Nel consiglio dei Ministri di oggi (27 marzo), in base a quanto promesso dal Ministro Urso, si sarebbe dovuto approvare il decreto Legge che regolamenta il nuovo iperammortamento 2025. E’ stato invece varato uno schema di Decreto Legge, dal titolo “Disposizioni urgenti in materia fiscale ed economica”, che riconosce solo il 35% del credito d’imposta richiesto dalle aziende che avevano presentato le domande di accesso ai benefici fiscali previsti dal piano Transizione 5.0.
Il drastico taglio imposto dal Governo (non casualmente comunicato dopo il voto del Referendum), probabilmente, metterà in crisi numerose aziende.
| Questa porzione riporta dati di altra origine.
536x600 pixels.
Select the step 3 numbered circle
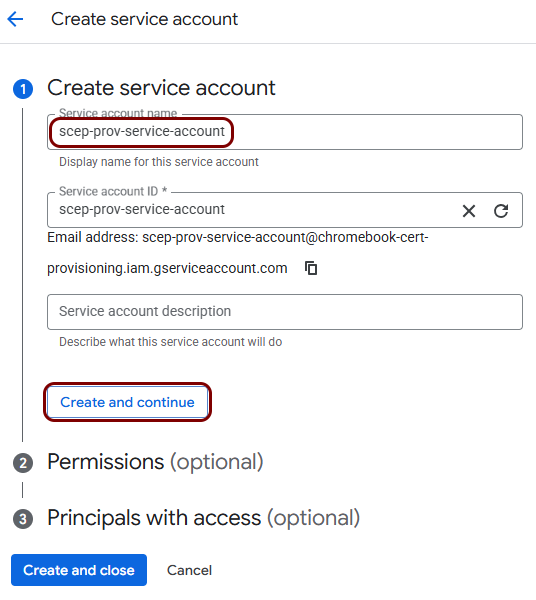pyautogui.click(x=23, y=519)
Nel documento si legge: “Ai sensi dell’articolo 1, comma 770, secondo periodo, della legge 30 dicembre 2025, n. 199, alle imprese che hanno presentato le comunicazioni di cui all’articolo 38, comma 10, primo periodo, del decreto-legge 2 marzo 2024, n. 19, convertito, con modificazioni, dalla legge 29 aprile 2024, n. 56, e i cui investimenti siano risultati tecnicamente rispondenti ai requisiti di ammissibilità previsti dal decreto del Ministro delle imprese e del made in Italy 24 luglio 2024, pubblicato nella Gazzetta Ufficiale 6 agosto 2024, n. 183, spetta, nell’anno 2026, un contributo, sotto forma di credito d’imposta, nel limite di spesa di 537 milioni di euro per l’anno 2026, pari al 35 per cento dell’ammontare del credito d’imposta richiesto con le predette comunicazioni con riferimento agli investimenti relativi agli allegati A e B annessi alla legge 11 dicembre 2016, n. 232, aumentato delle spese sostenute per adempiere agli obblighi di certificazione”.
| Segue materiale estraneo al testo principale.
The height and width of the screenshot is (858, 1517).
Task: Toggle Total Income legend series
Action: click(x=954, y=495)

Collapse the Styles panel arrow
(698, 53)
Resta inoltre il dubbio sui tempi entro cui i crediti d’imposta verranno riconosciuti alle aziende. Nel documento si legge infatti che “Entro il 30 aprile 2026, il GSE comunica ai soggetti interessati il credito d’imposta utilizzabile dandone preventiva comunicazione all’Agenzia delle entrate”. Ma, come accaduto negli ultimi tempi, alcune aziende hanno dovuto attendere mesi prima che crediti riconosciuti fossero resi disponibili nel cassetto fiscale.
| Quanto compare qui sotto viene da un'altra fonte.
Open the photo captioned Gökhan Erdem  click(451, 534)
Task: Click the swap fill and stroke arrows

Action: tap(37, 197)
Eliminato il vincolo “Made in UE”
Relativamente alla nuova Transizione 5.0, per gli investimenti effettuati dal 1° gennaio del 2026, viene invece cambiata la Legge Fiscale in vigore, ammettendo all’agevolazione anche i beni non prodotti in EU. Nel Decreto si legge infatti: le parole «in beni prodotti in uno degli Stati membri dell’Unione europea o in Stati aderenti all’Accordo sullo Spazio economico europeo,» sono soppresse.